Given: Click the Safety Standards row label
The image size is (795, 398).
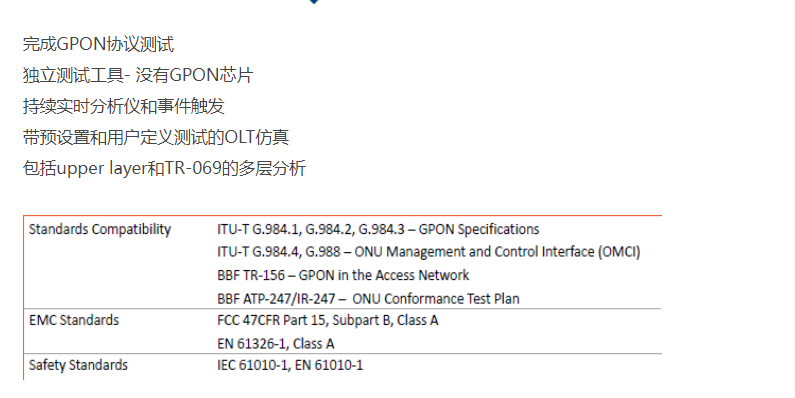Looking at the screenshot, I should (78, 365).
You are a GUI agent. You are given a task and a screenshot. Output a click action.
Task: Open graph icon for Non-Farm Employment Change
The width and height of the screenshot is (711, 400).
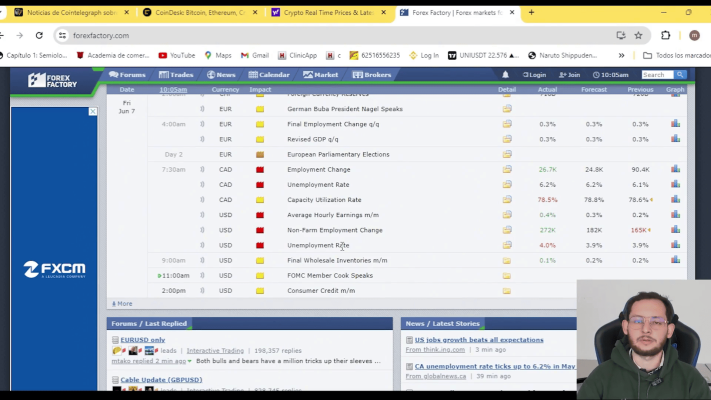675,230
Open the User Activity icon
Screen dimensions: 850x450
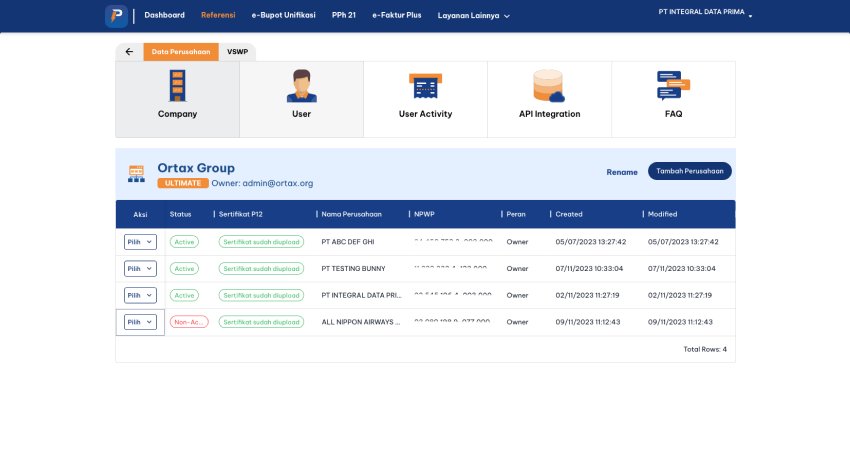[425, 86]
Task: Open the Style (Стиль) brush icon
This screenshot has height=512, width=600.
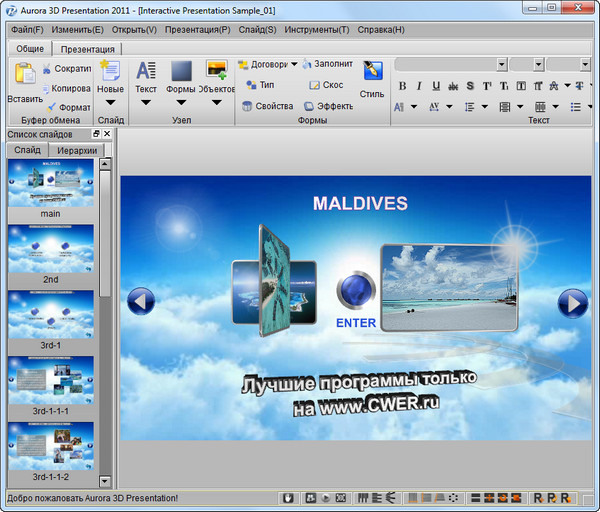Action: [372, 72]

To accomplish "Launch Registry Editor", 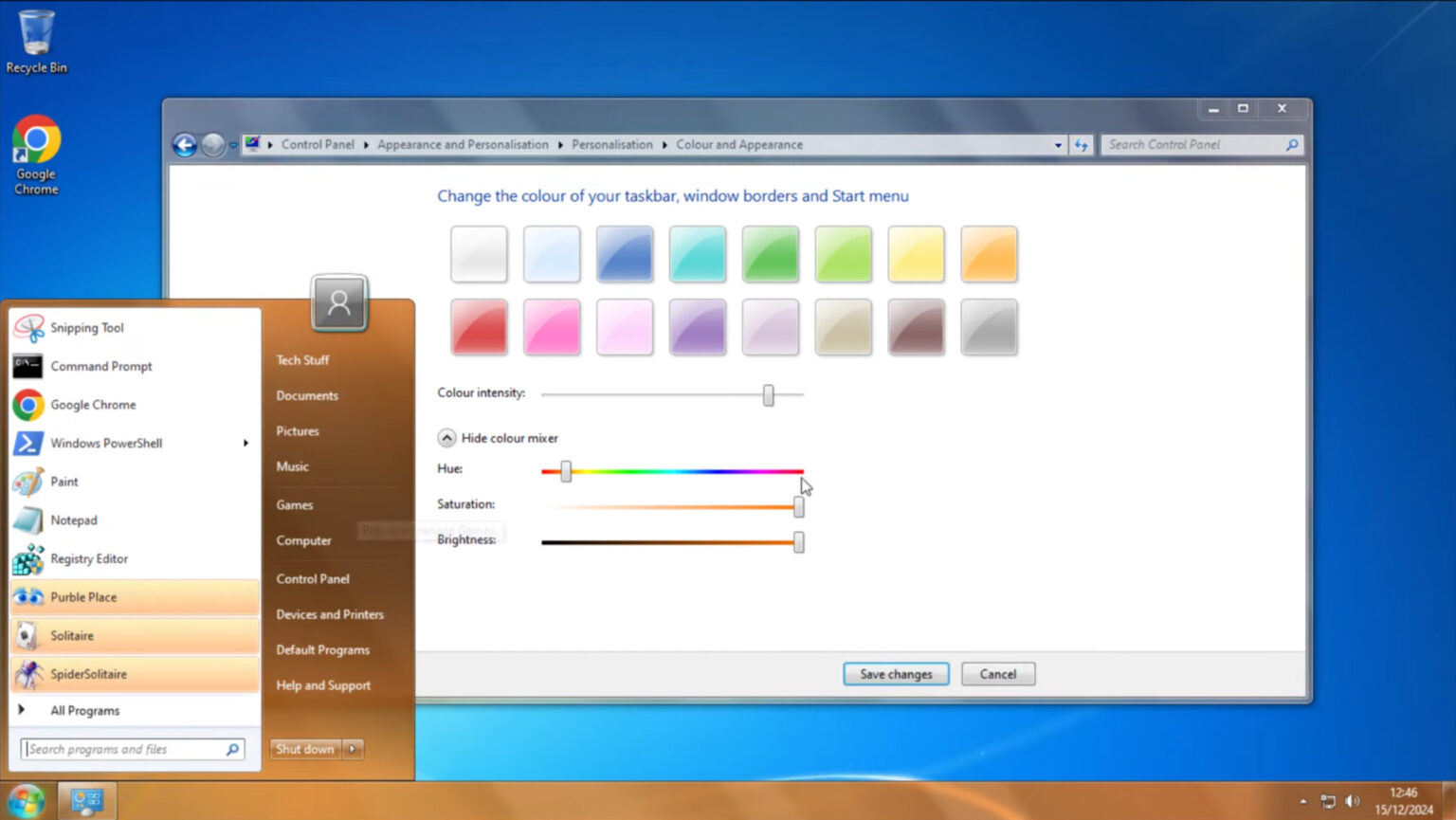I will (x=90, y=558).
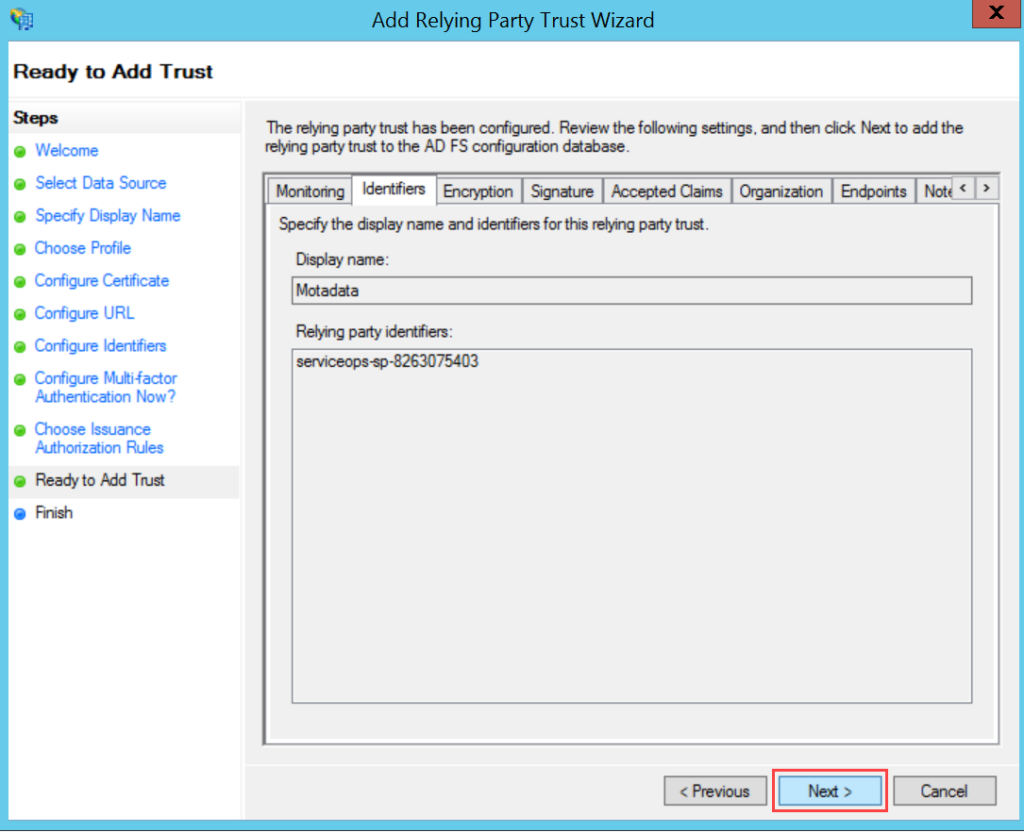This screenshot has width=1024, height=832.
Task: Open the Encryption tab
Action: [x=478, y=191]
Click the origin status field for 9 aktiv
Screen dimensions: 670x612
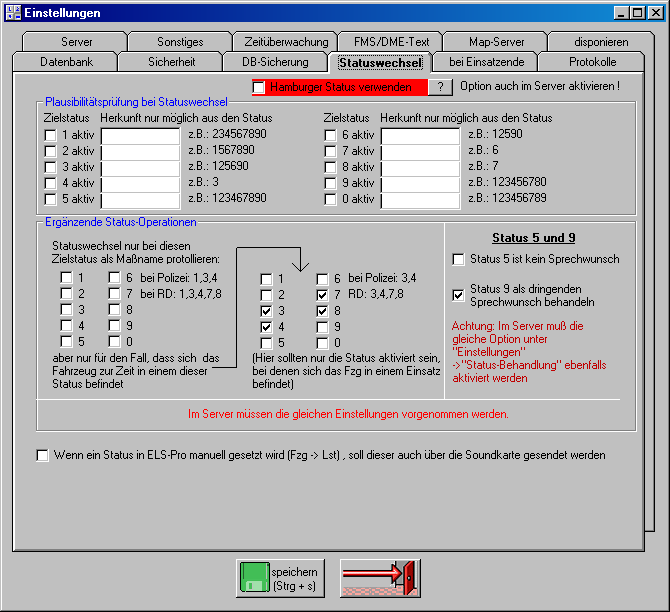tap(420, 183)
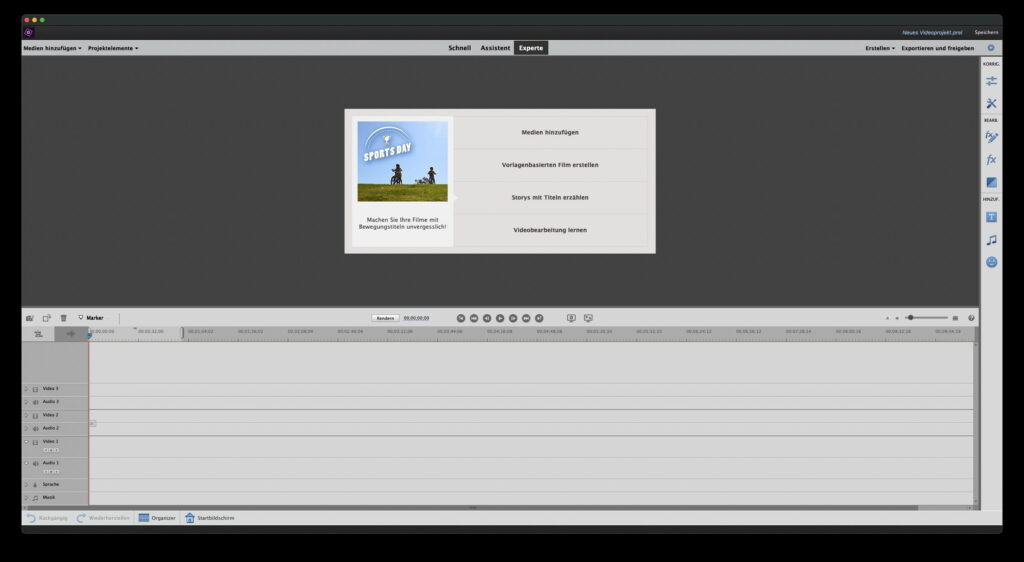Screen dimensions: 1024x562
Task: Open the Medien hinzufügen dropdown
Action: pyautogui.click(x=52, y=48)
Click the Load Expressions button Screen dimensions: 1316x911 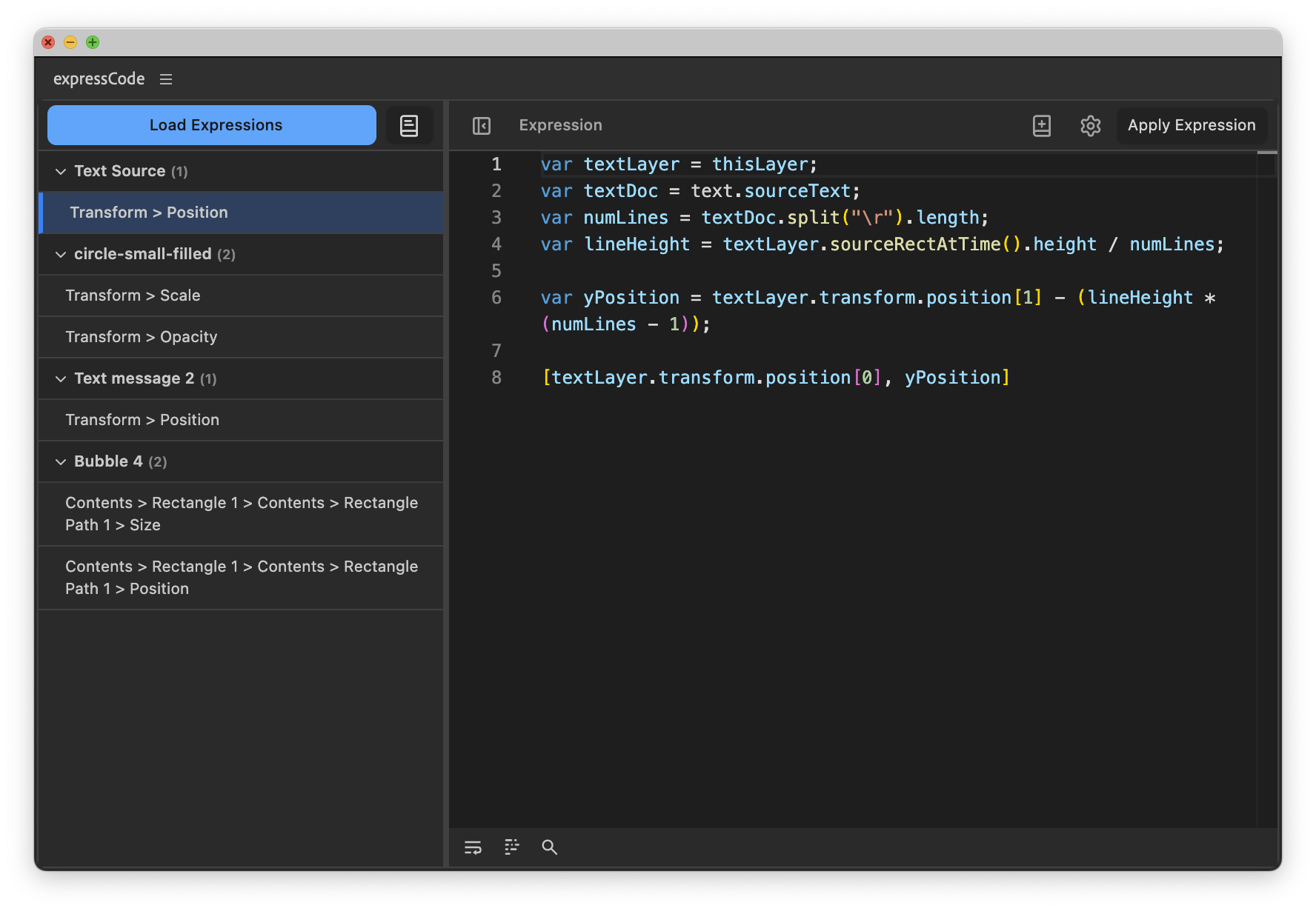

###

» TASK TO COMPLETE
For each line of the material that contains the word "icon", make a copy.

» PROBLEM SOLUTION
Task: Open graph icon for Non-Farm Employment Change
Open the User Activity icon
Task: Open the Style (Стиль) brush icon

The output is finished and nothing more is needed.